Het hof overweegt als volgt.
Wanneer, zoals in dit geval, de bestuurder erin slaagt aannemelijk te maken dat andere feiten of omstandigheden dan zijn onbehoorlijke taakvervulling een belangrijke oorzaak van het faillissement zijn geweest, ligt het op de weg van de curator op de voet van het eerste lid van artikel 2:248 BW aannemelijk te maken dat nochtans de kennelijk onbehoorlijke taakvervulling mede een belangrijke oorzaak van het faillissement is geweest. Het wettelijk vermoeden van lid 2 van dat artikel speelt in deze situatie geen rol meer.
Aan de curator kan worden toegegeven dat de rechtbank (anders dan zij in het tussenvonnis in r.o. 3.7 aankondigde) in het eindvonnis ten onrechte geen aandacht heeft besteed aan een dergelijk aannemelijk maken door de curator. Tot een vernietiging van het beroepen vonnis kan dit echter niet leiden omdat de curator in hoger beroep de gelegenheid heeft dit alsnog aannemelijk te maken. De curator heeft daartoe in de memorie van grieven ook een aantal omstandigheden aangevoerd. Het hof zal in het navolgende alsnog op deze punten ingaan.
7.5.2.
De curator stelt in dit verband dat [geïntimeerde] reeds in 2005 uit de boekhouding, indien deze op juiste wijze was gevoerd, had kunnen en moeten concluderen dat liquidatie van de failliet de enig mogelijke optie was.
Het hof is van oordeel dat de curator dit standpunt onvoldoende concreet heeft onderbouwd. De onder 5.9 van de memorie van grieven door de curator opgesomde feiten wijzen weliswaar op het niet correct voldoen aan de boekhoudplicht, doch zonder nadere onderbouwing, die ontbreekt, valt niet in te zien dat deze feiten kunnen leiden tot de conclusie dat [geïntimeerde] reeds in 2005 tot liquidatie van de failliet had moeten overgaan en dat zijn beslissing om dit niet te doen een belangrijke oorzaak van het faillissement is geweest. Het enkele feit voorts dat de failliet sinds begin 2005 geen omzetbelasting aan de fiscus afdroeg kan (hoewel dit ontegenzeggelijk onbehoorlijk bestuur vormt) evenmin tot deze conclusie leiden.
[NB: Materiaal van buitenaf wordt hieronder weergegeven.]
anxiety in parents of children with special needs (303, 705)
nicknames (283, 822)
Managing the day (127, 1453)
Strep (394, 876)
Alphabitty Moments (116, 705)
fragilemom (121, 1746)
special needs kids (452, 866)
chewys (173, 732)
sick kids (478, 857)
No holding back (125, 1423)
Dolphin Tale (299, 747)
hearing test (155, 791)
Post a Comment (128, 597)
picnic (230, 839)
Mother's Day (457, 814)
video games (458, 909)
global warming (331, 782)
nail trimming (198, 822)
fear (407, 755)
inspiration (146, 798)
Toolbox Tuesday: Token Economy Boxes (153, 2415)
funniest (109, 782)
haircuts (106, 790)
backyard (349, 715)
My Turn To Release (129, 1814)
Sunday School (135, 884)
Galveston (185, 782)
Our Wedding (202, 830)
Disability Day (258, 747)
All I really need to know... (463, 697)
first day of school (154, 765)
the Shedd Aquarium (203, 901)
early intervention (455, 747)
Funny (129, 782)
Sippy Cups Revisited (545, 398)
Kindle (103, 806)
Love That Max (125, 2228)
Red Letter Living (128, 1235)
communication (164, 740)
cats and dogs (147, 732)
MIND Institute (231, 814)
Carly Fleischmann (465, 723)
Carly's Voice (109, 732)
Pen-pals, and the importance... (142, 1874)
Ook voor het overige heeft de curator onvoldoende aannemelijk gemaakt dat het onbehoorlijk bestuur van [geïntimeerde] mede een belangrijke oorzaak van het faillissement is geweest. De grief faalt.
7.6.
Grief III heeft geen zelfstandige betekenis en behoeft daarom geen behandeling. Aan het bewijsaanbod van de curator gaat het hof voorbij, nu geen stellingen zijn ingenomen en te bewijzen aangeboden die tot een ander oordeel zouden kunnen leiden.
7.7.
De slotsom luidt dat de grieven falen en het vonnis waarvan beroep bekrachtigd zal worden. De curator is de in het ongelijk gestelde partij. Hij zal in de proceskosten van de procedure in hoger beroep veroordeeld worden.

8.De uitspraak

Het hof:
bekrachtigt het vonnis waarvan beroep;
veroordeelt appellant in de proceskosten van het hoger beroep, welke kosten tot op heden aan de zijde van geïntimeerde worden begroot op € 280,-- aan verschotten en op € 1.788,-- aan salaris advocaat;
Dit arrest is gewezen door mrs. J.Th. Begheyn, S. Riemens en C.W.T. Vriezen en in het openbaar uitgesproken door de rolraadsheer op 18 november 2014.